Exercise instructions = Every line from the one that includes "X（旧Twitter） (167, 2443)" to the end of the entries should be written out exactly, with the first and last included.

Stored data
_ _ _

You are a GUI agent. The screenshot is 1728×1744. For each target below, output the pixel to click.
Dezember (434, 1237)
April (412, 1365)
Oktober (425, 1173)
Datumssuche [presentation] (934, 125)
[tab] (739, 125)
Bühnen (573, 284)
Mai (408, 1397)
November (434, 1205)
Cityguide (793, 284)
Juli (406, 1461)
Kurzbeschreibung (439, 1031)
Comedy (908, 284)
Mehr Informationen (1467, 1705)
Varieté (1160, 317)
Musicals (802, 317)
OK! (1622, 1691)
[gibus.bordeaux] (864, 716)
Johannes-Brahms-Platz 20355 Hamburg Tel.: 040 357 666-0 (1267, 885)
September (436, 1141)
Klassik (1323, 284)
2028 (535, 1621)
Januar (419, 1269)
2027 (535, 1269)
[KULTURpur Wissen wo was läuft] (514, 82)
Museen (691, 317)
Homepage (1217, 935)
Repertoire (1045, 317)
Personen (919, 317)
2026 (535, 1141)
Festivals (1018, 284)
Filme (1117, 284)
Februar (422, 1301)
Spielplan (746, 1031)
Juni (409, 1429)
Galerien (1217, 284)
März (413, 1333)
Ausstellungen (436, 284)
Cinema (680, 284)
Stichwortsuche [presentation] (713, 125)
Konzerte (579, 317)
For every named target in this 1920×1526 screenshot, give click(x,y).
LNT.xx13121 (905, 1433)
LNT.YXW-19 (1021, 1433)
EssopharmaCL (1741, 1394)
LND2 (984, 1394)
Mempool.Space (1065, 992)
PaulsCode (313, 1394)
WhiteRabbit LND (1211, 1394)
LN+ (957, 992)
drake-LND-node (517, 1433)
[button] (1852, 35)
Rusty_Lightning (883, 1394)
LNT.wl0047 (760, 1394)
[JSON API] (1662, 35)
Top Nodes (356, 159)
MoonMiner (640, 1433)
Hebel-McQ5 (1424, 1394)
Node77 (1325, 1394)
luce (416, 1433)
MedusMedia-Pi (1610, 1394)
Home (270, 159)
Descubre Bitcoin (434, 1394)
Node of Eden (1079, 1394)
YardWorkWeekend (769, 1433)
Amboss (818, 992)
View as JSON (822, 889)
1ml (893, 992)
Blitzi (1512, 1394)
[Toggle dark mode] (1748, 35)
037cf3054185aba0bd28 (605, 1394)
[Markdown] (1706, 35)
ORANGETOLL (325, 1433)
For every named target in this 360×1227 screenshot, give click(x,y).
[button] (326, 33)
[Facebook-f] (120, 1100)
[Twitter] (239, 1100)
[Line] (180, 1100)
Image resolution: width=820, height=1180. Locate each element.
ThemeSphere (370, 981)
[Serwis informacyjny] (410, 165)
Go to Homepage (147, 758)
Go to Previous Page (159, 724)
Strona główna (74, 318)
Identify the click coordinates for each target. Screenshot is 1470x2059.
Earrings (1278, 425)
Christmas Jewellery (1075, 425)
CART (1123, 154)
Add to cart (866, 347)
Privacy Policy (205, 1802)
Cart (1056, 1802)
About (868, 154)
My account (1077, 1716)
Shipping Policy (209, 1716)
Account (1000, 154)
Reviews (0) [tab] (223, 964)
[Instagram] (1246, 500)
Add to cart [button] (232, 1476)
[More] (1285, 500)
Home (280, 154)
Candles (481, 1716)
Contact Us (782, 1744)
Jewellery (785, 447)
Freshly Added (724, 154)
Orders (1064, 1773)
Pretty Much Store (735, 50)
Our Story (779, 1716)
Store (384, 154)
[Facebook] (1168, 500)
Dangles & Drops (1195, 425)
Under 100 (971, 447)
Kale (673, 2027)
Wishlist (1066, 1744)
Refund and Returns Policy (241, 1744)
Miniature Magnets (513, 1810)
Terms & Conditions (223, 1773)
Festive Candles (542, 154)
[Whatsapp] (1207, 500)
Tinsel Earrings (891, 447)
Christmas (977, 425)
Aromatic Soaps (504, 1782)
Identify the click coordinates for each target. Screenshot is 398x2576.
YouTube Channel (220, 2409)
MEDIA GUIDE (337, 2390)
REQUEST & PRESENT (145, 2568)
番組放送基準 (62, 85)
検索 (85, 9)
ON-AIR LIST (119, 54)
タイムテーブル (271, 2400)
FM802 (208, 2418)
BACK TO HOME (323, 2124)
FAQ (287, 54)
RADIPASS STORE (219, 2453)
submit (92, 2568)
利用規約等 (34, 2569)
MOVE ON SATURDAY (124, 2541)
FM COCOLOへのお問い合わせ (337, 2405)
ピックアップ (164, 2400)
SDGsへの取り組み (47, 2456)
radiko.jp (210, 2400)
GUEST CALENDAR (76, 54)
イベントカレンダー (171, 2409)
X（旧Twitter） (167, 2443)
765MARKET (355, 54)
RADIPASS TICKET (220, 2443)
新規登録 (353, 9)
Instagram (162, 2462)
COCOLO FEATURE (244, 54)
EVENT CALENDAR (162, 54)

_ _ _

Exercise output =
X（旧Twitter） (167, 2443)
765MARKET (355, 54)
RADIPASS TICKET (220, 2443)
新規登録 (353, 9)
Instagram (162, 2462)
COCOLO FEATURE (244, 54)
EVENT CALENDAR (162, 54)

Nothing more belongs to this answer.